J'en ai vu plein mardi matin, sur Gréber et sur Fournier, qui roulaient à full pine dans les voies réservées. Tout seul au volant de leur char. Pourquoi s'en priveraient-ils ? Il n'y avait pas un flic à l'horizon.

Ils vont te dire qu'ils sont pressés. Qu'ils travaillent, eux autres. Ben oui, chose. Et moi, et tous les autres qui attendent en file, on va où, tu penses ?

La Ville de Gatineau a décidé de maintenir les voies réservées ouvertes durant les journées de grève tournante, afin d'encourager le covoiturage. C'est bien beau, mais si tu ne mets pas de policiers pour les faire respecter, tu n'encourages pas grand-chose !

Maintenant, pourquoi ne réduit-on pas de trois à deux le nombre de covoitureurs autorisés dans les voies réservées ? C'est déjà le cas sur le pont Champlain. Et c'est plus facile de convaincre un membre de sa famille de covoiturer que de recruter un trio de covoitureurs.

J'ai posé la question à Claude Martine, ingénieur responsable de la circulation à la Ville de Gatineau. Sa réponse est simple : parce qu'à trois passagers par voiture, il y a un point d'équilibre qui fait que ta voie réservée demeure une voie réservée. Alors qu'à deux passagers, le point d'équilibre est rompu : ta voie réservée deviendra aussi congestionnée que les autres et il n'y aura plus aucun avantage à faire du covoiturage.

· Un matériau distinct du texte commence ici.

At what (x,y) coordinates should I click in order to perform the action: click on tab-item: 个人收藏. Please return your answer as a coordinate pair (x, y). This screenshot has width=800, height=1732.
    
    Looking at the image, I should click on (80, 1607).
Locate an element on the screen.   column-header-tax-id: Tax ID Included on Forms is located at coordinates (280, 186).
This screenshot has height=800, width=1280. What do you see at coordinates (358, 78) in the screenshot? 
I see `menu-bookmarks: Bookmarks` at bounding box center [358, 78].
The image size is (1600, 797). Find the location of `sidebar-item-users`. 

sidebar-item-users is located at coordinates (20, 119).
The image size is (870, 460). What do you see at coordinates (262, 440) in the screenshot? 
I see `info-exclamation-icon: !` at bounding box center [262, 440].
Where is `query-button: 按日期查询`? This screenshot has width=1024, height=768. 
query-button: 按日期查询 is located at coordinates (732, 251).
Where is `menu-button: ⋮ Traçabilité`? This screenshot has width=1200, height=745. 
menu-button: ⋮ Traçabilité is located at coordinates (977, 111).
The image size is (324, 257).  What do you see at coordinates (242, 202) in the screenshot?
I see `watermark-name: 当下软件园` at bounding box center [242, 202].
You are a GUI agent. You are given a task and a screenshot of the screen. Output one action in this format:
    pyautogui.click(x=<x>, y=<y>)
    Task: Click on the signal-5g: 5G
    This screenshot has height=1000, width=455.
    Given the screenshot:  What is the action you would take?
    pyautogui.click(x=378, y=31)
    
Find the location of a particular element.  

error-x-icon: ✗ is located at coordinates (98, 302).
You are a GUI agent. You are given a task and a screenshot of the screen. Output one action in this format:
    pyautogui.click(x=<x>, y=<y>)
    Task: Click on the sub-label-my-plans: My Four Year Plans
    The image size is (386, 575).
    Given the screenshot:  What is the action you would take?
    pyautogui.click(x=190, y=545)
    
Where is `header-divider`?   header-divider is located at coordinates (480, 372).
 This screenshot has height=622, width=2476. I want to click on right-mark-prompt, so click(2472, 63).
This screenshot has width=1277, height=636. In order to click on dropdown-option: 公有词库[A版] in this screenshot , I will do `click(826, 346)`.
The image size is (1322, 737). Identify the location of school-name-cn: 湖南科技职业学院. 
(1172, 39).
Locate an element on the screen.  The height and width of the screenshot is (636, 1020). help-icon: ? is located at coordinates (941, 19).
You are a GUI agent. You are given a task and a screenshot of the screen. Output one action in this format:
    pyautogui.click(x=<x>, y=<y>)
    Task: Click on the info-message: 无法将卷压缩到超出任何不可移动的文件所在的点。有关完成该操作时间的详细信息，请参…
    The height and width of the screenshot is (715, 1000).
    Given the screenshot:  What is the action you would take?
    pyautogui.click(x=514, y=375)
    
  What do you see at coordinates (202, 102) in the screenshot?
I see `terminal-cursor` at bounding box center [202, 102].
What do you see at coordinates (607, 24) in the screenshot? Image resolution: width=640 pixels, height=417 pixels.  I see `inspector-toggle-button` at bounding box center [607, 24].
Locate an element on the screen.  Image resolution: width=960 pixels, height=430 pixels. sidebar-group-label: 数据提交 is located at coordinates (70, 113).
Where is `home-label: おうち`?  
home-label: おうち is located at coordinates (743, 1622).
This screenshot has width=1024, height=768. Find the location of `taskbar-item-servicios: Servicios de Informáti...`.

Et personne ne veut ça durant une grève des transports. S'il fallait que tous les gens qui utilisent habituellement l'autobus décident de prendre leur voiture, on se retrouverait avec 6000 à 7000 véhicules de plus par heure de pointe. De quoi provoquer un infarctus dans le réseau routier de l'Outaouais qui a déjà la santé fragile.

Si cette grève tournante de la STO doit durer, et j'ai bien peur que ce sera le cas, Gatineau devrait mieux expliquer la nécessité de maintenir ouvertes les voies réservées même quand les autobus ne circulent pas dessus. Une fois que la population aura saisi le message, il sera temps de sortir le carnet de contraventions pour s'assurer de le faire comprendre aussi aux plus récalcitrants.